The prevailing wisdom in law enforcement has been that it is a bad idea to negotiate with extortionists. Cave to their demands and all you’re doing is encouraging more extortion. And you don’t even have a guarantee that paying a ransom will produce the return of your loved one unharmed, or your stolen assets.
Better to refuse the demands, find the criminals and punish them in a way that will discourage them and others from doing the same thing.
But, in the digital world, where criminals encrypt data and then demand a ransom to provide the key, that prevailing wisdom is getting a forcible adjustment.
The first reality is that, much of the time, cyber extortionists are far beyond the reach of domestic law enforcement. Second, most of them actually make good on unlocking the data once the ransom has been paid, because they want future victims to pay up as well.
In some cases, it is law enforcement itself that is paying the ransoms. The Boston Globe reported recently that the police department in Tewksbury, a Boston suburb, had paid a $500 ransom to criminals who had encrypted data including arrest and incident records.
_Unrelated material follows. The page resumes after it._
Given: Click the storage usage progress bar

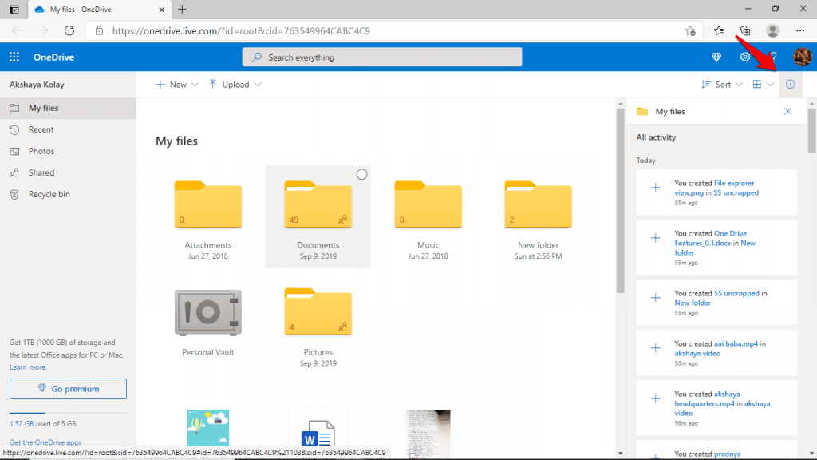Looking at the screenshot, I should pos(68,412).
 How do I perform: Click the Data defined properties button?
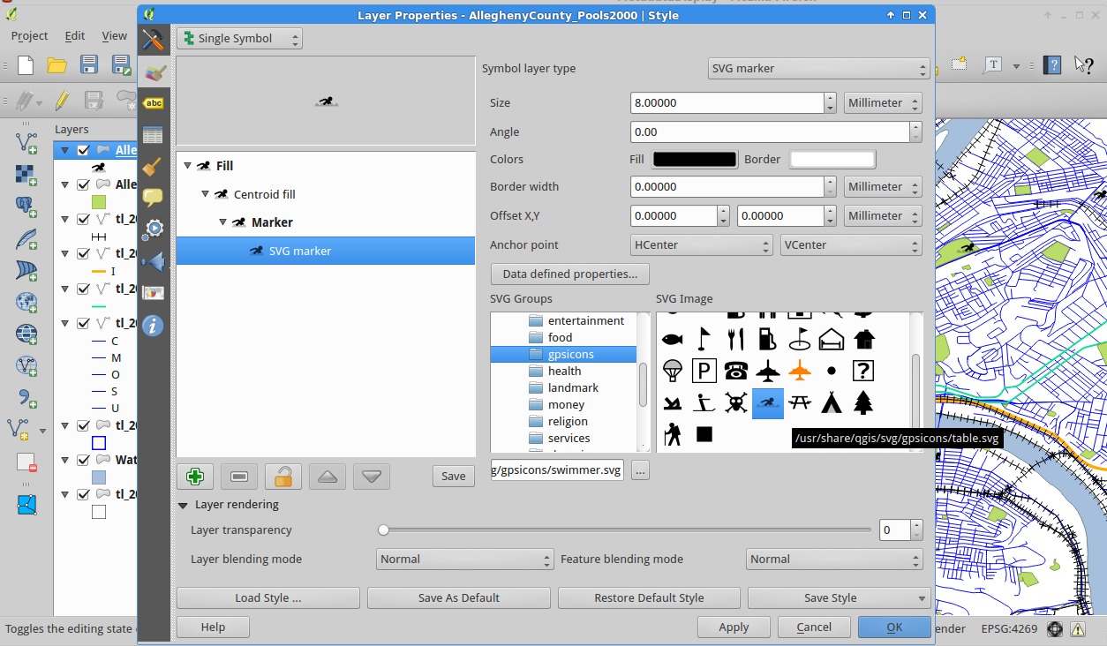569,274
“(S)pecialists from federal and state law enforcement agencies – plus two private Internet security firms – could not unscramble the corrupted files,” the paper reported.
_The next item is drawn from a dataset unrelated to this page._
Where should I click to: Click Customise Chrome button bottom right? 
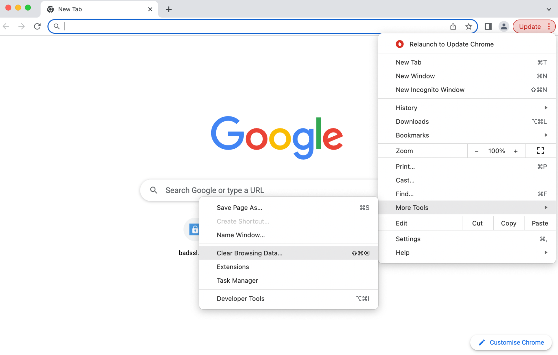pyautogui.click(x=511, y=342)
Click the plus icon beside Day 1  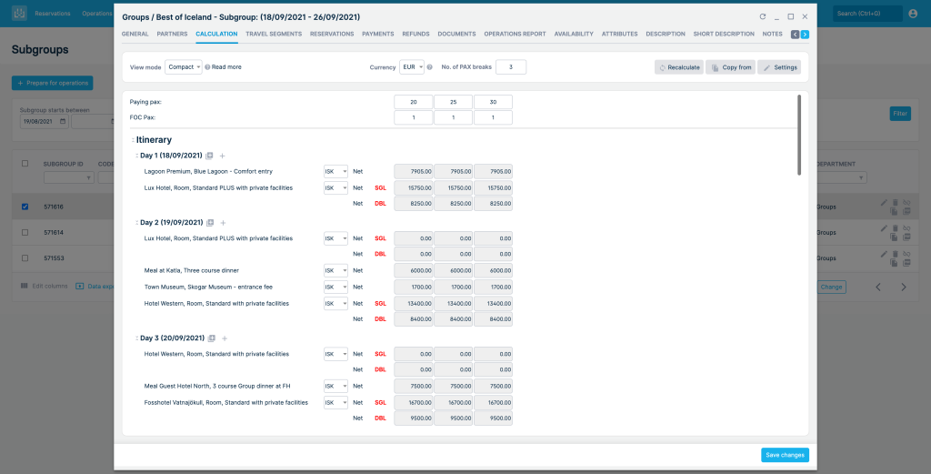222,156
There have been similar stories in police departments near Chicago, in Tennessee, New Hampshire and Alabama.
In short, this is a growth industry. Most thieves have learned that if they keep the ransom relatively low – a few hundred dollars – and get a reputation for providing the encryption key once the ransom has been paid, those few hundred dollars per victim can add up to thousands per month.
Val Saengphaibul, security response manager at Symantec, said his firm knows of one cyber gang that makes, “at least $35,000 a month. Other cyber-gangs have taken note and there are quite a few of them running this scam,” he said, noting that, “payment is not easily traced or stopped, and targeting specific data files that are valuable to people and organizations increases the likelihood of payment.”
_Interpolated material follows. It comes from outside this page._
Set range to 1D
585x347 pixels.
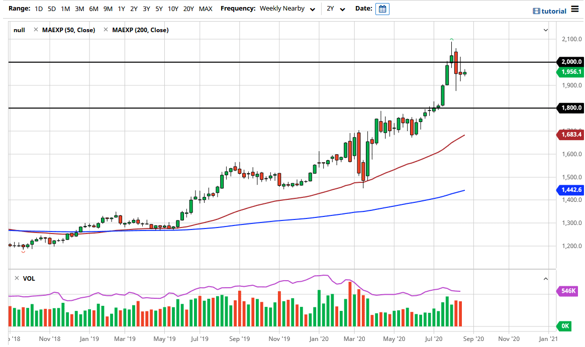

Indeed, a recent survey by ThreatTrack Security found that 30% of the security professionals who responded said they would negotiate with the extortionists. And that percentage rose to 55% among organizations that have already fallen victim to cyber-extortionists.
Some of that was conditional. When asked if organizations should set aside funds for paying ransoms to recover their data, 45% gave a conditional “yes,” but nearly half of them said it would “depend on the data.” The most important, in their view, were employee Social Security numbers, addresses and salaries.”
Cybercriminals’ No. 1 priority is making money, not keeping their word.